Data entries:

Start of Block

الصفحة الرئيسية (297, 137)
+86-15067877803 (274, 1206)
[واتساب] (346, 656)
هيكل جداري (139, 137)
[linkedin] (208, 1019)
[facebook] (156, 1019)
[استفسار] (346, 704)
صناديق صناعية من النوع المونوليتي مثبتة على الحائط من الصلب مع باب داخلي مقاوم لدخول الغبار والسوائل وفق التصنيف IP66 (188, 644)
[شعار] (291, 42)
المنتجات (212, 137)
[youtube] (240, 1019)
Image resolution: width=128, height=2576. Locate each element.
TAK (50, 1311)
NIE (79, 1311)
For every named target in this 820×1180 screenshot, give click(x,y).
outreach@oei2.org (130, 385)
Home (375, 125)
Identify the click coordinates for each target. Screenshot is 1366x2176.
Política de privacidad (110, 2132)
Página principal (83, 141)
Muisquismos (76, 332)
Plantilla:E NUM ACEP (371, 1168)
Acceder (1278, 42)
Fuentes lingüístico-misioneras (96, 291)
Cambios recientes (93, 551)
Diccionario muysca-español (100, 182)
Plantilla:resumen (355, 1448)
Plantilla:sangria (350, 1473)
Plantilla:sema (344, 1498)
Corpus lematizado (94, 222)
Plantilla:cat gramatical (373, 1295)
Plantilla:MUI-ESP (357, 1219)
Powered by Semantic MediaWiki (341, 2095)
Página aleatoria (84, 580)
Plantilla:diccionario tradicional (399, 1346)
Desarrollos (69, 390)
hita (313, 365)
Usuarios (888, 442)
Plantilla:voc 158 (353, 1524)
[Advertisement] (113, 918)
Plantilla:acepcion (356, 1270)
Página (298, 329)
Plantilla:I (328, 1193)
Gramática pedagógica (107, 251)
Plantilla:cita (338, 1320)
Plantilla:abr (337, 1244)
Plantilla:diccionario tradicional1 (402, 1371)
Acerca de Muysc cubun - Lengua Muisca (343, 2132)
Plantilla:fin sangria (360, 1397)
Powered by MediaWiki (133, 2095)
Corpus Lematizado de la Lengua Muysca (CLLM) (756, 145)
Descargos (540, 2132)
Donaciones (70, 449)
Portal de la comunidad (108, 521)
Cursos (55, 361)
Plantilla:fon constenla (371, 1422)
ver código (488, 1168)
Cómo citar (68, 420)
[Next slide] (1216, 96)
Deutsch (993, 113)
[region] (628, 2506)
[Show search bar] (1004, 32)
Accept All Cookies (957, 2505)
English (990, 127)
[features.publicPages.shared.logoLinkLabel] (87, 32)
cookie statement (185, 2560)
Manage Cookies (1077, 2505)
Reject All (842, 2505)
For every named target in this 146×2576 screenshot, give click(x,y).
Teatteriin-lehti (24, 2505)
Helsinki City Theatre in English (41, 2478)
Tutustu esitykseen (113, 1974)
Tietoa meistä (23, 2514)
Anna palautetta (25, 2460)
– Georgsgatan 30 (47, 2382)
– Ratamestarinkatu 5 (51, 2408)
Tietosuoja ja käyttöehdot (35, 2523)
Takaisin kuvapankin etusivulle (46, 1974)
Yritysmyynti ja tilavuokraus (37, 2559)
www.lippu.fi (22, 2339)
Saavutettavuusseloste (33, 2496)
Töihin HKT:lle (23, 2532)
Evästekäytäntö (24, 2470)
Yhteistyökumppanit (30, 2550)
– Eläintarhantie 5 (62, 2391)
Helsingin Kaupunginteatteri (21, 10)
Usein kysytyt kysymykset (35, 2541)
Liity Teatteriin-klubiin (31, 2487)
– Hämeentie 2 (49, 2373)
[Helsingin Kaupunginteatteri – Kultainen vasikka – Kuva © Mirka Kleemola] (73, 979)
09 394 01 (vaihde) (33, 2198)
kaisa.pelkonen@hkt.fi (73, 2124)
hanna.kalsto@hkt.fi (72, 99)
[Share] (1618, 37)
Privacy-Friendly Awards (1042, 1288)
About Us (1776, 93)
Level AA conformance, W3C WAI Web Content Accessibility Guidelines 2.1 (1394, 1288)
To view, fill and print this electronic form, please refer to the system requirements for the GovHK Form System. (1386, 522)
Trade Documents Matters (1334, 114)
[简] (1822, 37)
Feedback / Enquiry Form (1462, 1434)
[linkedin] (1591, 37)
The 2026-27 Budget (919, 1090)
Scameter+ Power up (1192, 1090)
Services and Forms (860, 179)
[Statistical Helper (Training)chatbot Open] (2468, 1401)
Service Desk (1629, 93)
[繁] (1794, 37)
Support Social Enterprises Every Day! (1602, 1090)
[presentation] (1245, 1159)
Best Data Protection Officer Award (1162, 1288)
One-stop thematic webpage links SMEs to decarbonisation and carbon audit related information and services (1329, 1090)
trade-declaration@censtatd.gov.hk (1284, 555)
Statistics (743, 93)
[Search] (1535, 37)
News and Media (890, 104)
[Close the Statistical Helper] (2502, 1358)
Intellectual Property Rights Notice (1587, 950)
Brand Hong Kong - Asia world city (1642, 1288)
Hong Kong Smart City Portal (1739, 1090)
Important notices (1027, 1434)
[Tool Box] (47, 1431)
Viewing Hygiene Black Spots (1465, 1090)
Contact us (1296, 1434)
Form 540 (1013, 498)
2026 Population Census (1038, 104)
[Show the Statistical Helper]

End of Block

Keeping every character as it is, restate the lines above that run from the line with "Plantilla:I (328, 1193)" through the line with "Descargos (540, 2132)", both included, and nothing else.

Plantilla:I (328, 1193)
Gramática pedagógica (107, 251)
Plantilla:cita (338, 1320)
Plantilla:abr (337, 1244)
Plantilla:diccionario tradicional1 (402, 1371)
Acerca de Muysc cubun - Lengua Muisca (343, 2132)
Plantilla:fin sangria (360, 1397)
Powered by MediaWiki (133, 2095)
Corpus Lematizado de la Lengua Muysca (CLLM) (756, 145)
Descargos (540, 2132)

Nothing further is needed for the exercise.